Le titre Au-delà de Blade Runner est légèrement trompeur puisque le bouquin de Mike Davis ne parle pas du film de Ridley Scott (ni de la nouvelle de K. Dick) autrement que dans son introduction. Il se propose néanmoins de dépasser ce que Blade Runner échouait à faire dans les années 80 : imaginer le futur de la ville de Los Angeles autrement que par quelques images saisissantes et fondatrices de l’esthétique cyberpunk au cinéma. Il décrit ainsi, avec un regard politique aiguisé, les principes généraux qui font de Los Angeles le laboratoire urbain de la ville du futur – une ville qui tient moins de la Smart City que de la prison de haute sécurité. La technologie n’y est ni de pointe, ni centrale, et d’ailleurs le livre date des années 90. C’est plutôt dans l’urbanisme, les choix politiques et sociaux, que Los Angeles assume une certaine vision du monde et de la vie ensemble. Ou plutôt, de la vie chacun de son côté.
Depuis les émeutes de Watts en 1952, Mike Davis note que la ville n’a eu de cesse de s’enfermer sur elle-même, dans une logique sécuritaire, de peur de l’autre et de contrôle des populations jugées sensibles (les noirs, les latinos, les pauvres, et ô miracle, les noirs et les latinos sont souvent pauvres). Par la description d’une « guerre raciale de faible intensité », Los Angeles et l’imagination du désastre rappelle Se Défendre, une philosophie de la violence, l’exceptionnel ouvrage d’Elsa Dorlin paru aux éditions Zones, qui décrit les phénomènes de « chasse aux sorcières » implacables qui s’exercent sur certaines populations sans espoir de s’en extraire, mais aussi Penser dans un monde mauvais de Geoffroy de Lagasnerie pour l’aspect systémique de cette violence et Les utopies du XXIe siècle de Libero Zuppiroli pour les « futurs souhaitables » défendus par certains… contre les autres.
Même si le livre de Davis est paru bien avant toutes ces références, il rappelle avec elles qu’une mégalopole comme Los Angeles n’a rien d’un organisme vivant ou autonome. Qu’elle ne vit pas une évolution « naturelle » qui serait séparée de l’action humaine. L’urbanisme, comme tout design, suit des objectifs politiques et sociaux, autant dans la construction de nouveaux quartiers, de bretelles autoroutières ou la ségrégation d’un district (et donc de ses habitants) par rapport à un autre. Autant de « nudges » ou micro-influences (voire pas micro du tout) qui modifient en profondeur la vie des habitants.
C’est peut-être là que l’essai justifie son titre, et sa mise en avant de l’œuvre de Ridley Scott.

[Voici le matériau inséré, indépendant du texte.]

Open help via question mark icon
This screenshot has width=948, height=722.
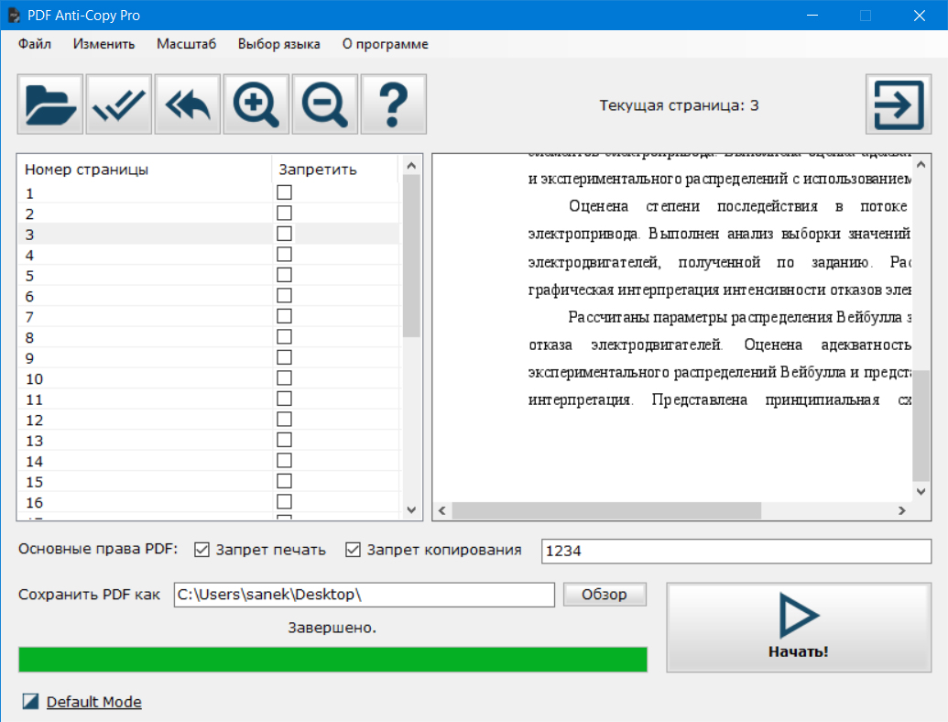click(394, 105)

Dans Au-delà de Blade Runner, il s’agit de dépasser l’esthétique (buildings de verre, pyramides noires, néons roses, publicités géantes) pour comprendre en profondeur la tectonique urbaine qui anime une ville inimaginable, pour nous européens, comme Los Angeles. Bien souvent les « innovations » ou changements visibles révèlent quelque-chose de plus profond que ce que l’on voit, quelque-chose qui tient de « l’écologie urbaine » et qui se façonne par les luttes à armes inégales entre différents intérêts et contrôles. Selon l’auteur, il est à parier que la Los Angeles de demain tiendra plus, d’assemblages de ghettos concentrationnaires que d’une Coruscant hyper-moderne sillonnée d’improbables voitures volantes.
Une remarque essentielle pour faire et penser la science-fiction, je crois, qui rappelle qu’on a tout intérêt à ne pas se focaliser sur l’esthétique si l’on veut essayer de parler du futur. Ou, pour reprendre les termes d’Edwin Mootoosamy sur InternetActu : « Arrêtez de faire de la prospective, faites de l’histoire ! »
~ Antoine St. Epondyle
Sujet intéressant, mais ta chronique me laisse un peu sur ma faim: j’aurais voulu avoir quelques exemples de ces choix politiques urbanistiques.